VERTIGO è il progetto di Sylvio Giardina per Altaroma. Inaugurato sabato 26 gennaio presso i padiglioni del Mattatoio di Testaccio, l’evento a metà tra installazione e performance racconta in maniera traslata la genesi, le ispirazioni e le riflessioni che hanno portato a determinare i precisi connotati dei cinque abiti che costituiscono i primi modelli in anteprima della nuova collezione Haute Couture P/E 2019.

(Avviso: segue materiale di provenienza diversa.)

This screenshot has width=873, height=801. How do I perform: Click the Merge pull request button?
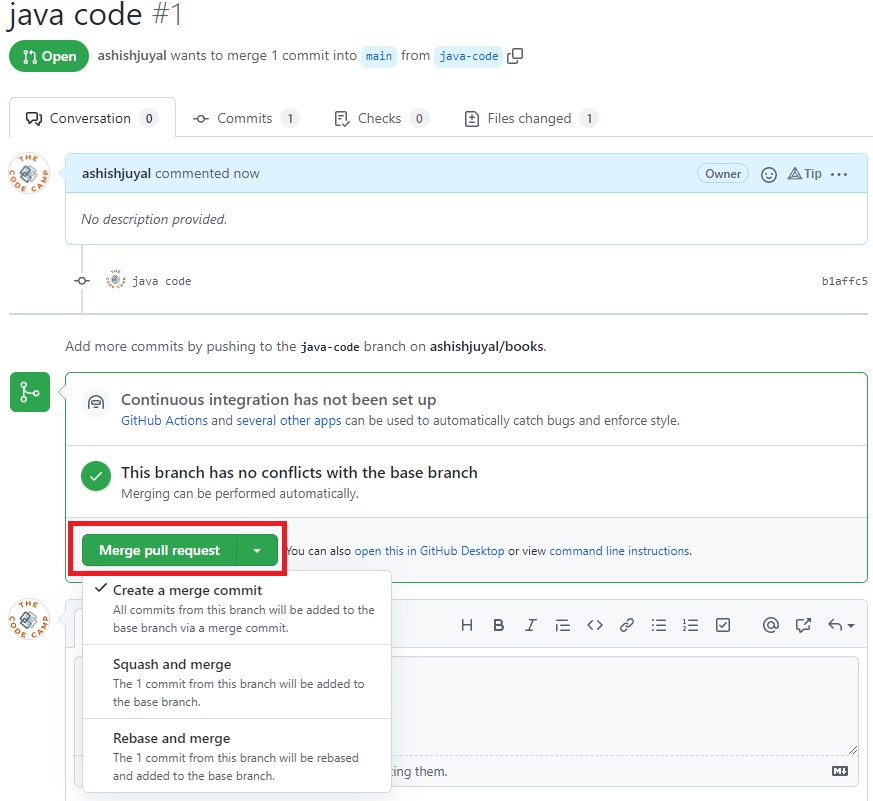[160, 550]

Photo Credit: Andrea Fanelli©

Giardina, lo stilista di origini siciliane che ha appreso i segreti del mestiere dalla grande couturier Fernanda Gattinoni, ha fatto propri i valori di sartorialità e tradizione, abbinandoli ad una continua ricerca e ad una poliedrica sperimentazione.

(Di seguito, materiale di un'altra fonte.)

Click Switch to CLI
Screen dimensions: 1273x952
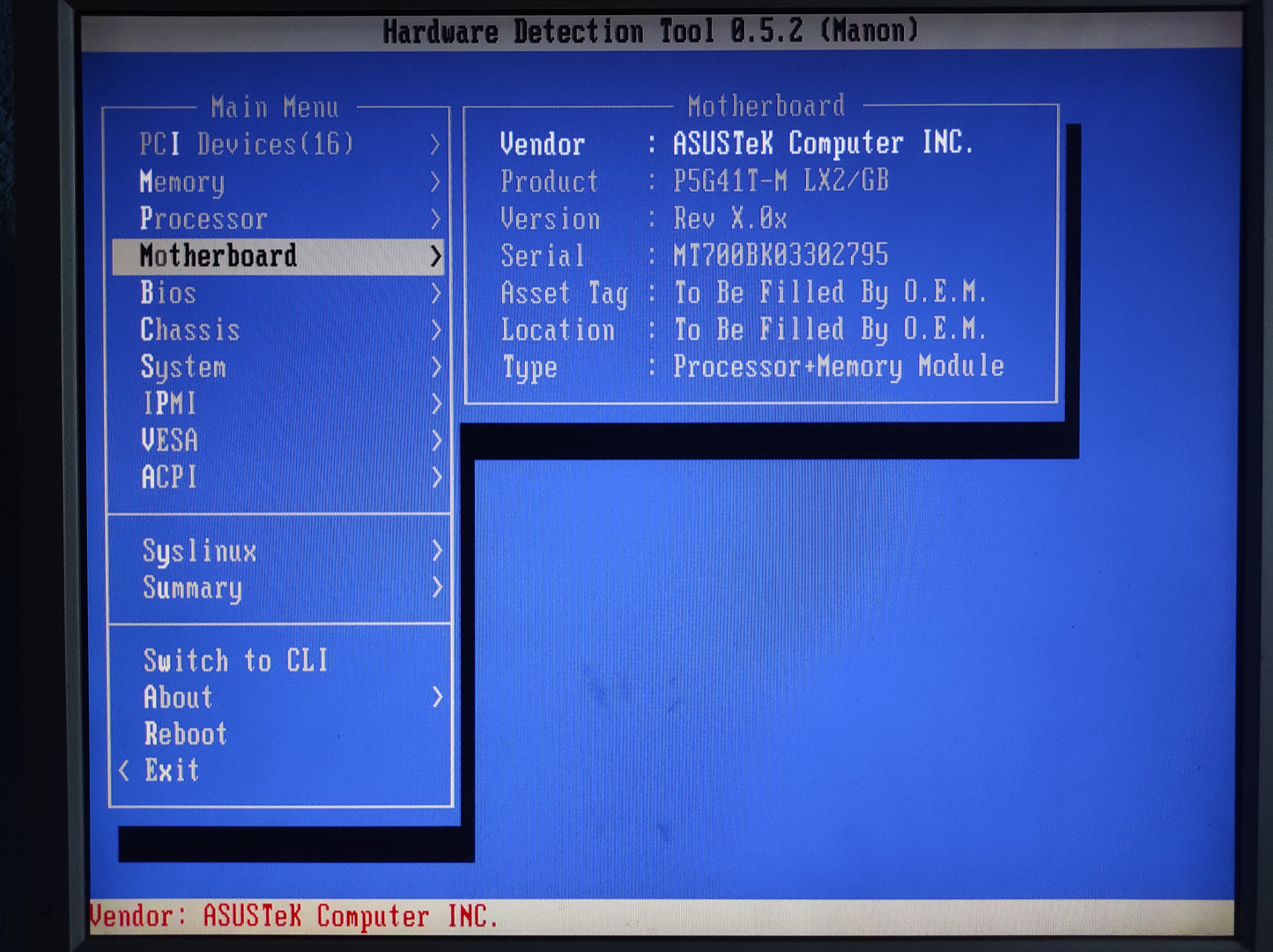click(236, 660)
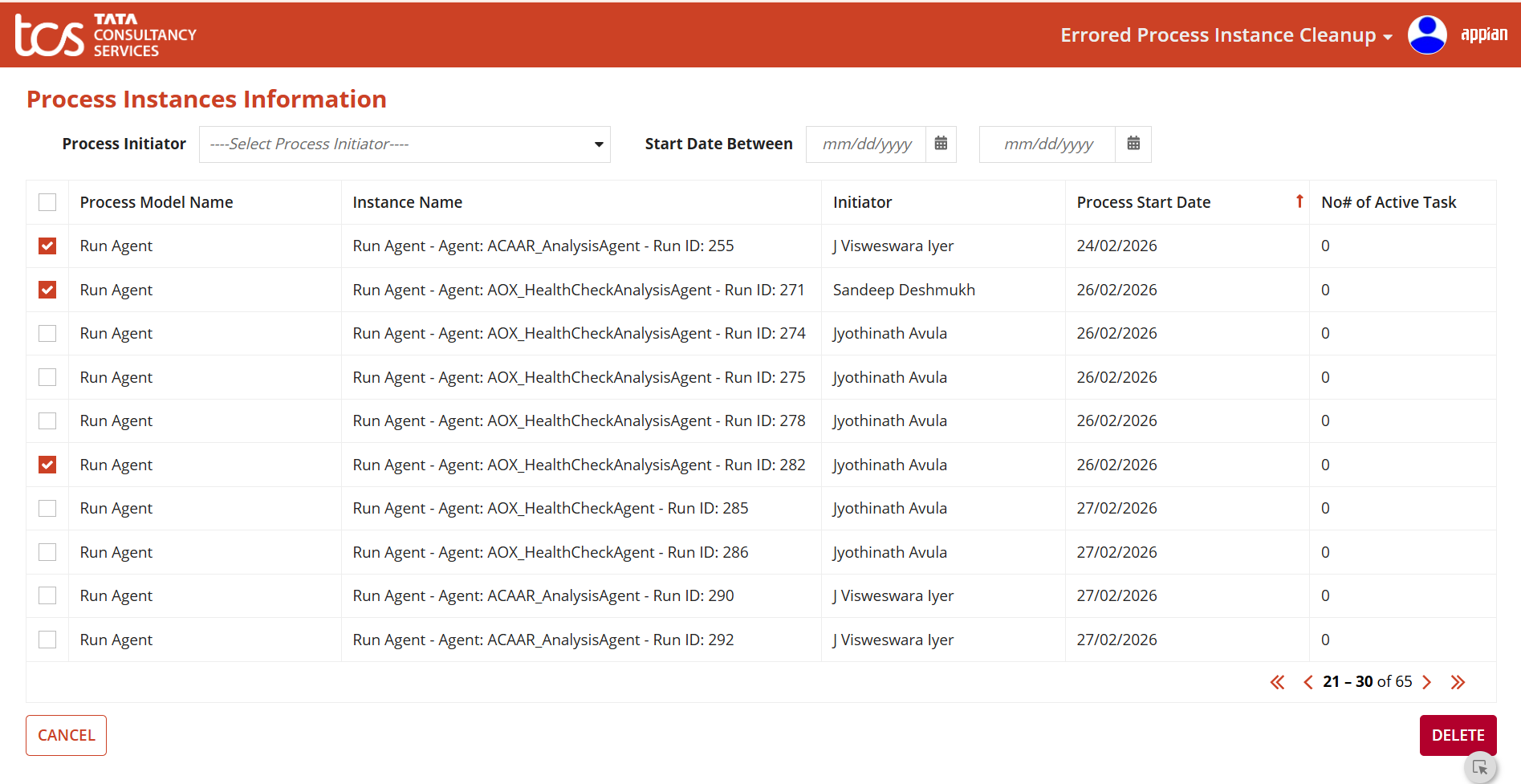Check the row for Run ID: 274
Viewport: 1521px width, 784px height.
click(x=47, y=334)
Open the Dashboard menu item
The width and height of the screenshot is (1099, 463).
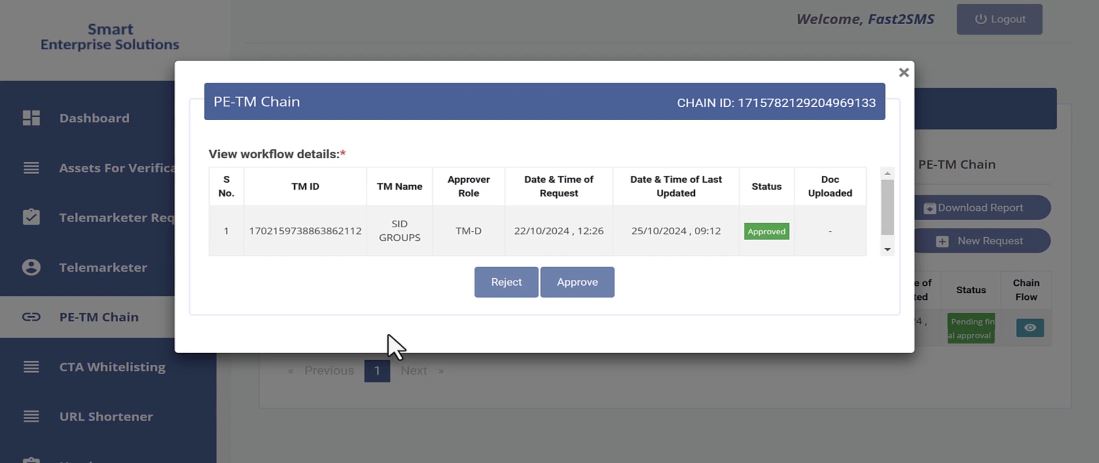(x=94, y=118)
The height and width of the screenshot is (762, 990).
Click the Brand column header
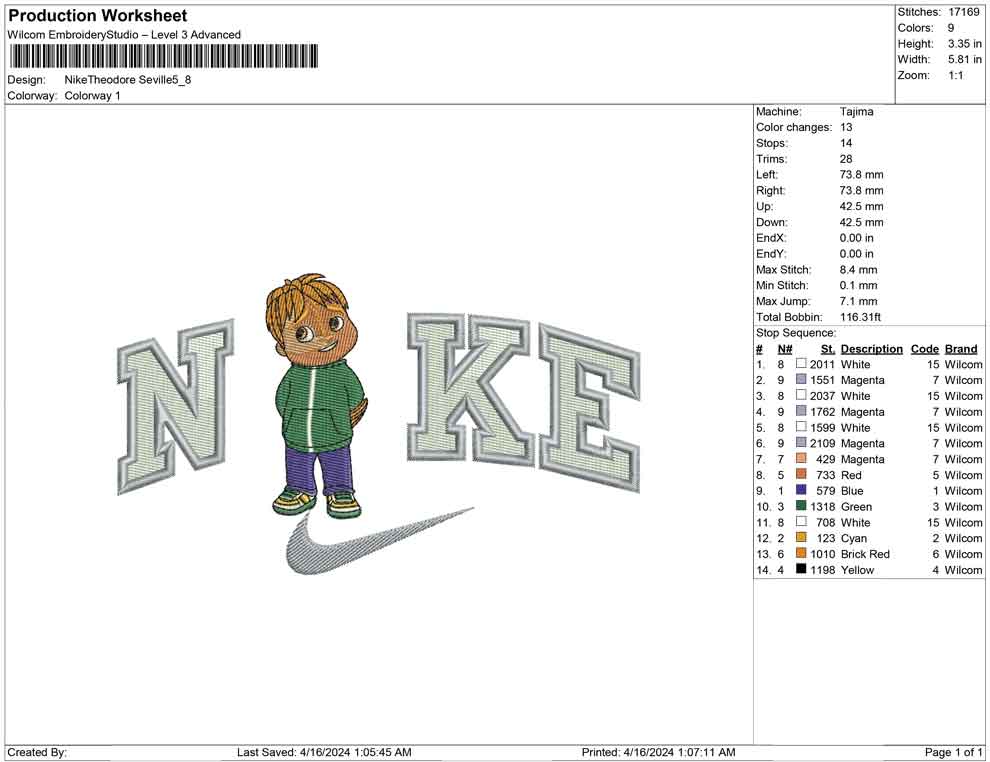[x=961, y=349]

Photo Credit: Andrea Fanelli©

Frutto di tale sperimentazione sono i cinque capi che il couturier sceglie di presentarci. Rievocando gli effetti della Shadow Art, Sylvio Giardina ricrea un ambiente immersivo e fatto di visioni poetiche. Al centro dello spazio espositivo, gli abiti magistralmente realizzati con un’artigianalità senza tempo, risaltano come presenze leggiadre ed evanescenti.

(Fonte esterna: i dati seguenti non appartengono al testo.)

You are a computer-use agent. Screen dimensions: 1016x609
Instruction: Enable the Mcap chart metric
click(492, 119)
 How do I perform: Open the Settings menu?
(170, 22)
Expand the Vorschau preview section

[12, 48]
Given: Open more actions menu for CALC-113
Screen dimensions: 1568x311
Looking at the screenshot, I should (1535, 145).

Materiali trasparenti, quali tulle e cristalli, sovrapposti l’uno sull’altro creano un effetto etereo fatto di luci, ombre, suoni e volumi, che trascinano lo spettatore in una vertigine audio-visiva. Come in un sogno, Giardina ci trasporta in una dimensione atemporale e sospesa.

Anche Silvia Venturini Fendi, la madrina di Altaroma, si è presentata all’inaugurazione di VERTIGO mostrandosi piacevolmente sorpresa dall’incondizionato talento di Sylvio Giardina.